▶ Task to complete: Rewrite the stretch of the material from the line containing "Open Pascal Siakam's" through the line containing "tap(64, 505)", switching "contract" to "profile" and leaving everything else unchanged.

Item coordinate data
>> begin
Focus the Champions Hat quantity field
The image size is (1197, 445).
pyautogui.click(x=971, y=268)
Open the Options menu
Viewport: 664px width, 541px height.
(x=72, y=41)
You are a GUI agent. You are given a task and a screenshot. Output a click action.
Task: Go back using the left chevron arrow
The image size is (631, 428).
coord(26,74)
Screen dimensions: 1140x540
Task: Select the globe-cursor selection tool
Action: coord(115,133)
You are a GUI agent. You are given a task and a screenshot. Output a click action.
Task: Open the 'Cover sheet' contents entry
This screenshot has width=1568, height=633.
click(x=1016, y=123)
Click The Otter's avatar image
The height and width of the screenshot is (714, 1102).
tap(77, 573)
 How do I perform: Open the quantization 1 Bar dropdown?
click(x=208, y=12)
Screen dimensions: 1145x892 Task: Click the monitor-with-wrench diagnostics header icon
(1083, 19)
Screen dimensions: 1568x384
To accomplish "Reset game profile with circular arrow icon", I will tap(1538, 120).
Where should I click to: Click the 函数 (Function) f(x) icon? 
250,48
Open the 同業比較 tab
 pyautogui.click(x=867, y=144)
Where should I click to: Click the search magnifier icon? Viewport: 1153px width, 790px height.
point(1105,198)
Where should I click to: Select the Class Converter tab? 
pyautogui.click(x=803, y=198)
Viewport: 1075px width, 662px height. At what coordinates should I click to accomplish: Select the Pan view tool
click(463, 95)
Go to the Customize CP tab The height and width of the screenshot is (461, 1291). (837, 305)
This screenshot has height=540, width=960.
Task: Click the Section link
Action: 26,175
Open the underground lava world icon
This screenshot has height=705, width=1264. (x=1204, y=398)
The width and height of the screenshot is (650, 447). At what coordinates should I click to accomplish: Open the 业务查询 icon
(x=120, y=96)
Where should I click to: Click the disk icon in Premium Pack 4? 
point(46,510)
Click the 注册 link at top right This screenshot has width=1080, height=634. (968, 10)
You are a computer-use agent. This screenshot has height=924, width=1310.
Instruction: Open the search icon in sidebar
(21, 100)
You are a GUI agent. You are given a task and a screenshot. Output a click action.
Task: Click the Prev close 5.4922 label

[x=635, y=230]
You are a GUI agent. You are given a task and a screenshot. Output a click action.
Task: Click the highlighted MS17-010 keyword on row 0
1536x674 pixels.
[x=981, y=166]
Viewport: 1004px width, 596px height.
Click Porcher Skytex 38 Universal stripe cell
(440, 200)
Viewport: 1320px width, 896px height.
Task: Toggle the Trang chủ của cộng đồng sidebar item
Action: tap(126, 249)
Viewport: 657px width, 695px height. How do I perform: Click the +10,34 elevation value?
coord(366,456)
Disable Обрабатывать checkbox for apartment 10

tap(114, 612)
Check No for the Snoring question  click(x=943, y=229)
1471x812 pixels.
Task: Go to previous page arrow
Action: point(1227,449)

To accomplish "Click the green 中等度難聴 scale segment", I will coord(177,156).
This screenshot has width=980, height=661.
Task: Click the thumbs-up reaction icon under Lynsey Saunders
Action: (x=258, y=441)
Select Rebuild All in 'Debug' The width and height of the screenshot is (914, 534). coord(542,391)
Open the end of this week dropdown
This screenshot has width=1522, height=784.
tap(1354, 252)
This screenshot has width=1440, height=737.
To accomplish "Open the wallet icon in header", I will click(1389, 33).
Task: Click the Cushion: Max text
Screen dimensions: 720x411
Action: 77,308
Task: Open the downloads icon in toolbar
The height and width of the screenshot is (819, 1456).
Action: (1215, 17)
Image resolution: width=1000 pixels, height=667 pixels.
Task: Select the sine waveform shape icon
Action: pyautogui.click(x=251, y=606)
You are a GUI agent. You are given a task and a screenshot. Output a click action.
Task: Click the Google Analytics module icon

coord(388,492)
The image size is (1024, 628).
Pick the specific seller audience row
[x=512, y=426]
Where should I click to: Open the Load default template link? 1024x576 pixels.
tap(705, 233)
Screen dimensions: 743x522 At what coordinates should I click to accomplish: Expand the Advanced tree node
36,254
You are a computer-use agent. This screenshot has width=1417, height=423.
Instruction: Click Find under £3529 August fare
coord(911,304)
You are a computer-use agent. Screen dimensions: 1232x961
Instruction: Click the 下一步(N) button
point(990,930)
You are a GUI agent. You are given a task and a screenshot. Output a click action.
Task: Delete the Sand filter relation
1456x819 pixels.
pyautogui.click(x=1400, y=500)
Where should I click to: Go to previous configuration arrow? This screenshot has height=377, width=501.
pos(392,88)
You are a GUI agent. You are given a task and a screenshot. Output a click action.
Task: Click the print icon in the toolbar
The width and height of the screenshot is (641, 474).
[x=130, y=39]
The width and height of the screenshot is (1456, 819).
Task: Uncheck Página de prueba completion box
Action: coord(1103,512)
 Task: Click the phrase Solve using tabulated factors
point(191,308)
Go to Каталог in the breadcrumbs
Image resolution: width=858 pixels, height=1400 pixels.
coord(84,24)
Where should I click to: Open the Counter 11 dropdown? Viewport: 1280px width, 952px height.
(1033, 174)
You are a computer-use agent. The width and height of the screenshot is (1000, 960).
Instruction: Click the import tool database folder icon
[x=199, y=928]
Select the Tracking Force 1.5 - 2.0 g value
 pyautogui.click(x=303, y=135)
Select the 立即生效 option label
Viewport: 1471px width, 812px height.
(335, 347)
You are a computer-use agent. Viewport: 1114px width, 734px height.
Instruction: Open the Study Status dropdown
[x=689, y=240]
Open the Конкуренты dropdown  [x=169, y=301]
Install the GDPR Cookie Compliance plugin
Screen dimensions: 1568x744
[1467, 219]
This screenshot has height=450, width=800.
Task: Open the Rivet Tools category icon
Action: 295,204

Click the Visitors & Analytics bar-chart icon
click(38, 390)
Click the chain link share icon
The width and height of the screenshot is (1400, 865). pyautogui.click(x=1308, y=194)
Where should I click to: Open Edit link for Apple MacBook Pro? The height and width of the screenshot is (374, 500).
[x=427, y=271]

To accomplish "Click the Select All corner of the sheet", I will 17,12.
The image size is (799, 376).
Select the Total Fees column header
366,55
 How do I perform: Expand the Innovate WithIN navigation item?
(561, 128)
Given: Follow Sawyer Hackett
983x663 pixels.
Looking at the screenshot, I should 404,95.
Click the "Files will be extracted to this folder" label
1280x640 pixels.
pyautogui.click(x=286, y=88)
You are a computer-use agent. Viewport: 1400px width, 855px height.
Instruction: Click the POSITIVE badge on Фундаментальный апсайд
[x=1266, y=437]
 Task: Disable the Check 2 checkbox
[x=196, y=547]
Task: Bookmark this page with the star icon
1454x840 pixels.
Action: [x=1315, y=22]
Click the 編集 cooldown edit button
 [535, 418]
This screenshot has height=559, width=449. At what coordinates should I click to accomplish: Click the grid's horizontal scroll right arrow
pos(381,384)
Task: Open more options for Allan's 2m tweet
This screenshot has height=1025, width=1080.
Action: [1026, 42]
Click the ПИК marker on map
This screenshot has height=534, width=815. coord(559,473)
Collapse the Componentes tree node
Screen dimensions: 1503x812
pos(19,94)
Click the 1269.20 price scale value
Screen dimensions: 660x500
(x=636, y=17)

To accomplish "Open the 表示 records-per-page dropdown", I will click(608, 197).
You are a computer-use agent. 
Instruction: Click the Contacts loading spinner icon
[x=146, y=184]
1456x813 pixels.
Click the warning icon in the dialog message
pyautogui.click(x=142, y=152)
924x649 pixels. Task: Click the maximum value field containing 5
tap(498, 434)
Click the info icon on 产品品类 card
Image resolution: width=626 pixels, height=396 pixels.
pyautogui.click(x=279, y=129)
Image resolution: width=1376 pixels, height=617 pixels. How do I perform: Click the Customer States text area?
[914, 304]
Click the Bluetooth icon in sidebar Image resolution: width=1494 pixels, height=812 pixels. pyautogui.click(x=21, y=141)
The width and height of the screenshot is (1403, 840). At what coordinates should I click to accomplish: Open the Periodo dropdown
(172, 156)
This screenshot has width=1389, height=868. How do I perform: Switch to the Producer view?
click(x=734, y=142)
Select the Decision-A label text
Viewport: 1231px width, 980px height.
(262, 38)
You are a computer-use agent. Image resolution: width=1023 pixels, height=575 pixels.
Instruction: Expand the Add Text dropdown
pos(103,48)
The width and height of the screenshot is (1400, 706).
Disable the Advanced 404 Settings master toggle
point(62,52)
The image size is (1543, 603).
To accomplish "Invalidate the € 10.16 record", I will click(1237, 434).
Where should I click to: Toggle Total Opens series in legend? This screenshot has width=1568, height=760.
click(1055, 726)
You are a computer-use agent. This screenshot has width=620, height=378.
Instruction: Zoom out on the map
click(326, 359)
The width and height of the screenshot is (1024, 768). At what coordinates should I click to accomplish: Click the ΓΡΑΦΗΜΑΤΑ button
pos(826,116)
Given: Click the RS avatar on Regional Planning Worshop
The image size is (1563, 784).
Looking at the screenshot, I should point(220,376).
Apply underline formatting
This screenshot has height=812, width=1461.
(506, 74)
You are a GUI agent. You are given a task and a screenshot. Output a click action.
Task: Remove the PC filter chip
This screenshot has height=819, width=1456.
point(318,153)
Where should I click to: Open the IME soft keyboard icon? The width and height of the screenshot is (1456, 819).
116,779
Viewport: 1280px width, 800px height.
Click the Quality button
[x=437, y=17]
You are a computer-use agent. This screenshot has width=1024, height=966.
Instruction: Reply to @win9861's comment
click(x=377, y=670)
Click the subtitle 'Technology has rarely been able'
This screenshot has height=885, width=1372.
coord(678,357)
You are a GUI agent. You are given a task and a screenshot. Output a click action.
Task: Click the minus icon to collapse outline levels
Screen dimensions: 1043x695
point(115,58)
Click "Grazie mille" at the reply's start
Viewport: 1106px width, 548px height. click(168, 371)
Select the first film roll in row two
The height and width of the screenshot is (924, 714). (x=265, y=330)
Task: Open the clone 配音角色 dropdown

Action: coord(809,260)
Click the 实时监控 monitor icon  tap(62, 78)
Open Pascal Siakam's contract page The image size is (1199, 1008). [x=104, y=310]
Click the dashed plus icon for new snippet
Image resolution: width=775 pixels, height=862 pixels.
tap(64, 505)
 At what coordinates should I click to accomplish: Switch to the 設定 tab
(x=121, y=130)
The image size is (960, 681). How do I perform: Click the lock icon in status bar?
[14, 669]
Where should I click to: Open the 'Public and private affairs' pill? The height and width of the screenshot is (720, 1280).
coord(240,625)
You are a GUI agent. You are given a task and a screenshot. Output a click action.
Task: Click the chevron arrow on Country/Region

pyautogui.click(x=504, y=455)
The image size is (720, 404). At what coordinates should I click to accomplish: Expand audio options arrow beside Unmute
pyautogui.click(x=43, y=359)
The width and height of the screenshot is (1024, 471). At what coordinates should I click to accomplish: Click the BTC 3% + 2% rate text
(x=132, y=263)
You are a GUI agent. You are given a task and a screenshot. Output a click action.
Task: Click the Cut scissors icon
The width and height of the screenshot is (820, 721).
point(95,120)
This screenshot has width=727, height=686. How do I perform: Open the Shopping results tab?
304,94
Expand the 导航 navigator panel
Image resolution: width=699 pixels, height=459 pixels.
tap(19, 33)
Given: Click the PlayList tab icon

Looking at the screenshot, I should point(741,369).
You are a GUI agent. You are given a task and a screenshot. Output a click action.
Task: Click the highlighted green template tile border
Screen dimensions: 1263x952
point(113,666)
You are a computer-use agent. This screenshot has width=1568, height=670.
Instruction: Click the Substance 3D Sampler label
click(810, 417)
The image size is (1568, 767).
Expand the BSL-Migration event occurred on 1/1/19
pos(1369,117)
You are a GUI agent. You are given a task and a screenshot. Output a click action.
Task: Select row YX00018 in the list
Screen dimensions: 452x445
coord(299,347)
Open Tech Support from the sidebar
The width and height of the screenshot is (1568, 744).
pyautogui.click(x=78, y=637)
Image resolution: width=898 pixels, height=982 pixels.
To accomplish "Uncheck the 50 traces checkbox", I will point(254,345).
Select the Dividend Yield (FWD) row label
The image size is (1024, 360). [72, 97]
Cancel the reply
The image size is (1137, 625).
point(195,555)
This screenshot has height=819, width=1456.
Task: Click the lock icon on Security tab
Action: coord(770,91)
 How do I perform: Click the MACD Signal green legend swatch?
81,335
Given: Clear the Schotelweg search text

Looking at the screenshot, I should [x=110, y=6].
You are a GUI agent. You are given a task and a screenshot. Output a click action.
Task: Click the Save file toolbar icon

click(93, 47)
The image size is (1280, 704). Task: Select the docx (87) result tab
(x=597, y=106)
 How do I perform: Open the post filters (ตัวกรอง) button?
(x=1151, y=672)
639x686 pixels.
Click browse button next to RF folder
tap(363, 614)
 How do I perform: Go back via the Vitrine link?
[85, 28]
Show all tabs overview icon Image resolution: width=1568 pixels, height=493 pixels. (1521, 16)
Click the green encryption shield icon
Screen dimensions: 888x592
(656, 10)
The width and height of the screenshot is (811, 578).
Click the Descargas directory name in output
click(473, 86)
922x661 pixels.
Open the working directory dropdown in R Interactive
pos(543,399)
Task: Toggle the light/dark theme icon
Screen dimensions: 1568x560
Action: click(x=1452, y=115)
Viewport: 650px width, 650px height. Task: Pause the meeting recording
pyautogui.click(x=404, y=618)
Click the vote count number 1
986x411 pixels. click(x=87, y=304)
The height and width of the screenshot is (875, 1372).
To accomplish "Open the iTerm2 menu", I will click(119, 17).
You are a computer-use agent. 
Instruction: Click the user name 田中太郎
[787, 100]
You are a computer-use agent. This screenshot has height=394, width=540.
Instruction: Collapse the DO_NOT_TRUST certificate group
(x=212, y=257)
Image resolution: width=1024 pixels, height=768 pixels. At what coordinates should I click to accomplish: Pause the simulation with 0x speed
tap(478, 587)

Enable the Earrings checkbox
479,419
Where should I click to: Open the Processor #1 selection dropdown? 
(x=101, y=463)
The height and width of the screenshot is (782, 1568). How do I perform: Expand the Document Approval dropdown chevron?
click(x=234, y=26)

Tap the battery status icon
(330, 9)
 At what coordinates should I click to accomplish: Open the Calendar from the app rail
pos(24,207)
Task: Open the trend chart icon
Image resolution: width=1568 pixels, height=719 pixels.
>> end
▶ Answer to the task:
Open Pascal Siakam's profile page The image size is (1199, 1008). [x=104, y=310]
Click the dashed plus icon for new snippet
Image resolution: width=775 pixels, height=862 pixels.
tap(64, 505)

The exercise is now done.